Em cena de As mulheres na assembleia, assistimos a um típico bate-boca entre viúvas aldeãs, que convidam à gargalhada ao caricaturarem o próprio fado, cantado com grande comicidade pelas atrizes Luíza Cruz e Sofia Marques. Nesta altura, a discussão entre a primeira (velha) e a segunda (jovem) gira em torno de uma lei recentemente decretada, desde que as mulheres passaram a gerir o governo de Atenas, ordenando que os rapazes só poderão desvirginar as raparigas mais belas se passarem antes pelas camas das feias e velhas, tirando-lhes o atraso.

A cena concentra, pois, o aspecto que predomina no espetáculo de Cintra, ou seja, a proposta de uma cidade utópica onde o exercício do poder muda de um governo falocêntrico para uma espécie de feminocracia , regime em que as mulheres passam a gerir o Estado, decidindo por todos.

A desbragada comicidade de Aristófanes, só possível num mundo ainda alheio à culpa cristã, caracteriza o desconchavo da vida sexual como plataforma do governo feminino, num misto de entusiasmo carnavalesco e proposital falta de bom senso. Sobretudo duas das peças aristofânicas mais diretamente ligadas ao tema da mulher na política sustentam a síntese do Teatro da Cornucópia: Lisístrata e a já referida As mulheres na assembleia.

Desta última, aliás, é grande o destaque que se dá ao julgamento de outro autor teatral, Eurípides, acusado por Aristófanes de representar as mulheres de modo um tanto quanto misógino. O tema permanece um desafio aos estudiosos que veem na comédia aristofânica um retrato sociológico da Grécia antiga, uma vez que as tragédias de Eurípides que conhecemos dão conta não de misoginia, mas, pelo contrário, de figuras femininas de caráter hirto, como não nos deixa mentir Medeia, sua mais emblemática heroína.

A questão feminina, como metáfora de toda diferença, renova aqui sua atualidade graças também à coloquialidade com que as traduções de Maria de Fátima Souza e Silva e Custódio Magueijo deixam fluidos os diálogos aristofânicos. Removida a poeira arqueológica, dá-se a ver e ouvir uma obra cômica vigorosa.
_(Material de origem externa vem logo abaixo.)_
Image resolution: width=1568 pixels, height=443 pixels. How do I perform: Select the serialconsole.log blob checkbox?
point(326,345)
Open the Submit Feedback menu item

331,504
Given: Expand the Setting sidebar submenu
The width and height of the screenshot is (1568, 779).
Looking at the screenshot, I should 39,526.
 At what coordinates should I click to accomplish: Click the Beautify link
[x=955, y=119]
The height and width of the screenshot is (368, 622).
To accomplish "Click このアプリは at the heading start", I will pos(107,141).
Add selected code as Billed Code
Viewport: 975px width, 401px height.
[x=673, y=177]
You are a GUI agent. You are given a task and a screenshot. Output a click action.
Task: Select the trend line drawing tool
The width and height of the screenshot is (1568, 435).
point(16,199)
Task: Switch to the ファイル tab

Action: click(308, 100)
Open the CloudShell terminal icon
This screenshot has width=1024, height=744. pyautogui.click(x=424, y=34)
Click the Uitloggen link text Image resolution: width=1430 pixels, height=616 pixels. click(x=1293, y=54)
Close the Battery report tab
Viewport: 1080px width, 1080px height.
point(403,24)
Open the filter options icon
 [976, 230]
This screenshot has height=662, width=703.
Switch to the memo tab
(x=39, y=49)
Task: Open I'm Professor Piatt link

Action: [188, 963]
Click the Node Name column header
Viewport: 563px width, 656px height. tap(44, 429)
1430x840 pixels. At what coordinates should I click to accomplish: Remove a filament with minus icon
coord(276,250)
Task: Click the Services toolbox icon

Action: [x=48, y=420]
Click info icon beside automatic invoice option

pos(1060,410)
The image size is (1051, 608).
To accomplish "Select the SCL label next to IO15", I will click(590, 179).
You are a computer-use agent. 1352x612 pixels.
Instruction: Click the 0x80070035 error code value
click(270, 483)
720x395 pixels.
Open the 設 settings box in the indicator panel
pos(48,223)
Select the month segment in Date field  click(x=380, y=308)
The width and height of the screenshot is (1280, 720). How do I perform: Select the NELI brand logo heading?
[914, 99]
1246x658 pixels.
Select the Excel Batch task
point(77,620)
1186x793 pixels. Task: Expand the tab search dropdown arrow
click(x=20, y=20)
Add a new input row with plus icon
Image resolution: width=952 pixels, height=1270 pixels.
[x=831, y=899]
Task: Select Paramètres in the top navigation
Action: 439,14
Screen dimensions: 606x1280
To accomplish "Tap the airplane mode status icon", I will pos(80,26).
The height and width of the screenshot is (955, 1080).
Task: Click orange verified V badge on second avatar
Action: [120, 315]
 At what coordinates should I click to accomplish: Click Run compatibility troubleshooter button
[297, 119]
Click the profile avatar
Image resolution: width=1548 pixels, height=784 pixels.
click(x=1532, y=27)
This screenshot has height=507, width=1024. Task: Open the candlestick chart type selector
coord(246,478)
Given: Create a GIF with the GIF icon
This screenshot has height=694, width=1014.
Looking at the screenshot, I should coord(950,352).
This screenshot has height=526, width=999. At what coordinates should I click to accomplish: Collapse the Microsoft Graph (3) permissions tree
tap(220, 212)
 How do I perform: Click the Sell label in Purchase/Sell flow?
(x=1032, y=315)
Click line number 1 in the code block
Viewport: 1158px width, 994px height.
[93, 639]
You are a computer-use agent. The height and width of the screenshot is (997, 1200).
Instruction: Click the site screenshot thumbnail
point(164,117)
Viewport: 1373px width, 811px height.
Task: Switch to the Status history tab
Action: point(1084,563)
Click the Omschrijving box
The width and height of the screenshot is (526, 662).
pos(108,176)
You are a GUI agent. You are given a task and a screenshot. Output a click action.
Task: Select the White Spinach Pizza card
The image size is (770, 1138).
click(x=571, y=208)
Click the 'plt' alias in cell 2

Em louvável coincidência, a Imprensa Nacional Casa da Moeda vêm editando, uma a uma, as comédias de Aristófanes que virou figurinha fácil nas livrarias portuguesas. Considerando, porém, que o repertório selecionado pelo Teatro da Cornucópia para A cidade abrange a quase totalidade do legado de Aristófanes, é possível nos ressentirmos da exclusão de As vespas (já publicada pela Universidade de Coimbra nas edições do Festival Internacional de Teatro Clássico, anualmente realizado em Portugal). Trata-se, afinal de contas, de uma comédia ambientada num tribunal, centro nervoso e tragicômico das democracias de ontem e de hoje.

De todo modo, fazendo rir da cidade real, Aristófanes poetizou a utopia de uma nova cidade, entregue ao amor e à liberdade, governada pelo feminino e pelo prazer. Resta-nos a torcida para que a crescente preocupação portuguesa em reverenciar a obra do magistral poeta cômico continue a inspirar, também, os palcos e as casas editoriais de além-mar, onde já não são poucas as edições e encenações de sua obra.